Aim of the exercise:
Once the line containing "Task: Click the blue extension shield icon" is found, please set it down along with each following line, exactly, to the end of the material.
+++ Data excerpts
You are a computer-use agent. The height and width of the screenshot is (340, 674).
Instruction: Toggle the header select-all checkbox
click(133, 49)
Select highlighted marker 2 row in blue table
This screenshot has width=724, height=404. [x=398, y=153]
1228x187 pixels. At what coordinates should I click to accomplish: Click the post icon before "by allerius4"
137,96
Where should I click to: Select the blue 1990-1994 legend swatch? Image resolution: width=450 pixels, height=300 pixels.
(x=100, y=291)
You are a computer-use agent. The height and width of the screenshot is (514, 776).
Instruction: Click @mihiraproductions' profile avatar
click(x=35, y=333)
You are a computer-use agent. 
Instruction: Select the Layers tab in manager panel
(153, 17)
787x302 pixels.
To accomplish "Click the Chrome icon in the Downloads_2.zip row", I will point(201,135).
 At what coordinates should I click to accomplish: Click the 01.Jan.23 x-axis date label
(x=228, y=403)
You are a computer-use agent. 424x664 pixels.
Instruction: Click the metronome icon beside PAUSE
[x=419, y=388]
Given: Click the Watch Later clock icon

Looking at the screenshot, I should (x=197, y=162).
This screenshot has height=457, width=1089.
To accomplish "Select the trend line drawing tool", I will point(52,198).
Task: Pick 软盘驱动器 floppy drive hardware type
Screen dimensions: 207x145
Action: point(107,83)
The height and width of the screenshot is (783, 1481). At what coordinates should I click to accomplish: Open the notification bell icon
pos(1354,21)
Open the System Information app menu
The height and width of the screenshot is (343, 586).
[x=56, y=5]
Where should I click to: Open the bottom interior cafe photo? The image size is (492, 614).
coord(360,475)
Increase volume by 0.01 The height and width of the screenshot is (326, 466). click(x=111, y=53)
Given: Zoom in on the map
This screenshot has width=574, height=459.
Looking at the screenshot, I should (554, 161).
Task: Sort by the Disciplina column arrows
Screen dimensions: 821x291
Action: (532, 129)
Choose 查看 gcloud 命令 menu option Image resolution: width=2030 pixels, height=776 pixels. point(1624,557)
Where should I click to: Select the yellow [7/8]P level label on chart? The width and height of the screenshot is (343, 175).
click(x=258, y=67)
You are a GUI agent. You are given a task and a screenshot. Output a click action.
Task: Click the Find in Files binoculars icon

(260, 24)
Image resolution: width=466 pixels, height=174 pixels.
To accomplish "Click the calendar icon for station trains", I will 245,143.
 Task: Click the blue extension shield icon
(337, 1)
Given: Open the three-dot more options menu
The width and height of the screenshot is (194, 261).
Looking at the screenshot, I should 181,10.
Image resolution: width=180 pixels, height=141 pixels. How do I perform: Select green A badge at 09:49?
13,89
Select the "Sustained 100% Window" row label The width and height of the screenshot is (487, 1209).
++++++
Written response:
 Task: Click the blue extension shield icon
(337, 1)
Given: Open the three-dot more options menu
The width and height of the screenshot is (194, 261).
Looking at the screenshot, I should 181,10.
Image resolution: width=180 pixels, height=141 pixels. How do I perform: Select green A badge at 09:49?
13,89
Select the "Sustained 100% Window" row label The width and height of the screenshot is (487, 1209).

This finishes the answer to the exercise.